→ Page excerpt:
◇ ◇ ◇ ◇
Therefore, it suggests that Korean judicial authorities can exercise its jurisdiction over the majority of criminal acts committed by the USFK in Korean territory (Korea SOFA, 1966, 2001; Jung & Hwang, 2003). In other words, except for crimes committed in the course of conducting official duties, crimes that clearly have no direct link with official duties, such as assault or robbery during patrols, are subject to the Korean jurisdiction. In short, it seems that the U.S.-South Korea SOFA ensures Korea the right to exercise its jurisdiction over the majority of crimes committed by the USFK in Korea.
In reality, however, there is an obstacle for the Korean judicial authorities to exercise its jurisdiction against crimes committed by the USFK, thanks to the vagueness of Article XXII that gives the U.S. military authorities more leverage to negotiate who has the right to exercise the primary jurisdiction. As specified under Article XXII, if the USFK criminals are in the hands of Korean judicial authorities, the US military authorities may request the Korean judicial authorities to transfer jurisdiction over the USFK criminals, and the Korean judicial authorities must take into consideration transferring jurisdiction over the USFK criminals to the US military authorities (Korea SOFA, 1966, 2001; Lee, 2003).
Moreover, if the USFK whose criminal acts are under the Korean jurisdiction are in the hands of the US military authorities, the custody of those accused USFK remain with the US military authorities in that the accused USFK will have to go through legal proceedings under the US military criminal code, and the US military authorities are just required to inform Korean authorities of the status of the proceedings and the ultimate outcome (Korea SOFA 1966, 2001; Lee 2003; Jung & Hwang, 2003). And, once the Korean authorities decide to exercise jurisdiction, all proceedings including investigation, indictment and trial shall be conducted under the Korean legal system in that the Korean authorities has full control, but Korean judicial authorities rarely ask the U.S. authorities to hand over the USFK to exercise its jurisdiction because Korea must maintain a close relationship with the U.S. that is not only considered as the most important ally but also as the guardian angel for Korea (Jung & Hwang, 2003).
◇ ◇ ◇ ◇
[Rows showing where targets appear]
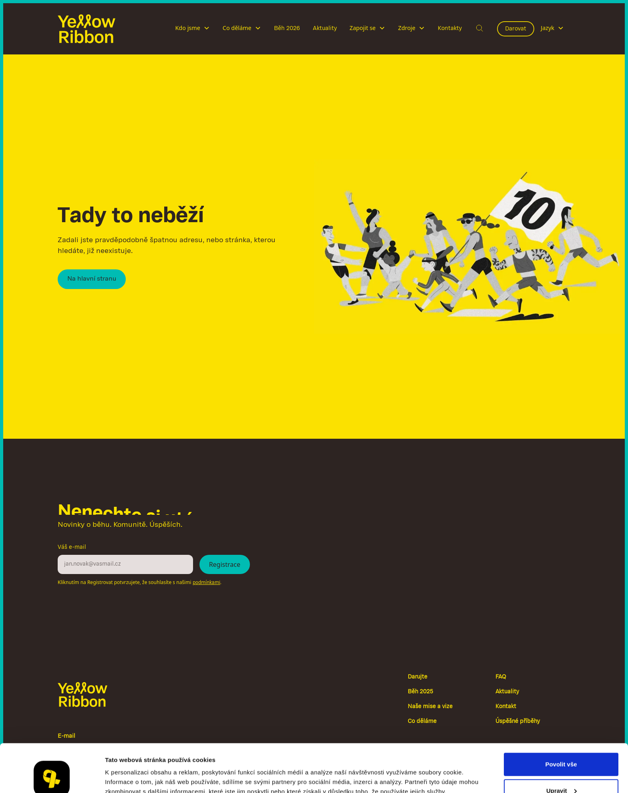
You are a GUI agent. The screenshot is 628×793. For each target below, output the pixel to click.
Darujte (417, 677)
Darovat (515, 29)
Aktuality (325, 28)
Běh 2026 (287, 28)
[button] (192, 28)
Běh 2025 (420, 692)
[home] (86, 28)
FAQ (500, 677)
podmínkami (206, 582)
◇ ◇ ◇ ◇
→ To-do list:
a) Rewrite everything in the passage on the U.S.-South Korea SOFA from "In reality, however, there" down to "2001; Lee, 2003).", putting "bargaining power" in place of "leverage".
b) Answer these questions using the passage on the U.S.-South Korea SOFA:
(i) Which article's vagueness gives the U.S. military authorities more leverage?
(ii) Under what code do accused USFK members held by the US military authorities go through legal proceedings?
(iii) What two crimes are given as examples of acts with no direct link to official duties?
c) Go on with the passage on criminal jurisdiction over USFK members, starting after its last sentence.

→ Responses to the exercise:
a)
In reality, however, there is an obstacle for the Korean judicial authorities to exercise its jurisdiction against crimes committed by the USFK, thanks to the vagueness of Article XXII that gives the U.S. military authorities more bargaining power to negotiate who has the right to exercise the primary jurisdiction. As specified under Article XXII, if the USFK criminals are in the hands of Korean judicial authorities, the US military authorities may request the Korean judicial authorities to transfer jurisdiction over the USFK criminals, and the Korean judicial authorities must take into consideration transferring jurisdiction over the USFK criminals to the US military authorities (Korea SOFA, 1966, 2001; Lee, 2003).

b)
(i) Article XXII
(ii) The US military criminal code
(iii) Assault and robbery during patrols

c)
Therefore, it makes the Korean judicial authorities giving up its jurisdictional sovereignty to the US military authorities on criminal acts committed by the USFK (Lee, 2003), and it is directly related with the attitude of Korean judicial authorities toward criminal acts by the USFK and other US civilians that is fairly lenient compared to crimes committed by Koreans (Jung & Hwang, 2003). Based on this fact, thus, it verifies the hypothesis that there is a relationship between the jurisdictional incapacity of Korean judicial authorities and the high crime rate among USFK.
Furthermore, the fact in that Korean judicial authorities have trouble exercising jurisdiction against criminal wrongdoings by the USFK is also verified by how unfair the U.S.-South Korea SOFA in comparison with other SOFA treaties the U.S. with other political entities, such as the U.S.-NATO (North Atlantic Treaty Organization) SOFA and the U.S.-Japan SOFA. First of all, there are clauses of ‘resignation condition’ in the US-Korea SOFA in that the Korean government is mandated to transfer its judicial right to the U.S. military authorities upon request of the U.S. military authority for crimes which belongs exclusively to Korean jurisdiction (Korea SOFA 1966, 2001). A large majority of countries and other political entities including NATO and Japan have a clause to stipulate the matter of jurisdiction over US military personnel, but it is “favorable consideration” which means that they consider the other nation’s request in a friendly way not being mandated by the SOFA treaty, so unlike the U.S.-Korea SOFA, those countries have more leverage than the U.S. in the matter of exercising jurisdiction over crimes committed by the USFK (NATO SOFA, 1972; Japan SOFA, 1952; Jung & Hwang, 2003; Hemmert, 1999).
And, other SOFAs, such as the U.S.-Japan SOFA and the U.S.-Germany SOFA, give those host countries the power to establish the validity of an official duty certificate in that the local court has the power to make final decision on the matter of who should decide whether an injury or property loss caused by USFK is related with the official military duties, while Korean judicial authorities only have the appeal right to intervene in the judicial process because the U.S.-SOFA does not allow Korean judicial authorities to exercise the primary jurisdiction over official military duties of the USFK which are considered as being a subject exclusively to the US military jurisdiction (Kim, 2001; McConnel, 2006).
So, the fact that the U.S.-Korea SOFA is more unfair than other SOFAs suggests that it is more difficult for Koreans to deal with criminal wrongdoings by the U.S. military personnel than people in other countries. Consequently, it led Korean people to insist on denunciating the U.S.-Korea SOFA for the security of their life and rights (Thousands in S. Korea Protest US, 2000).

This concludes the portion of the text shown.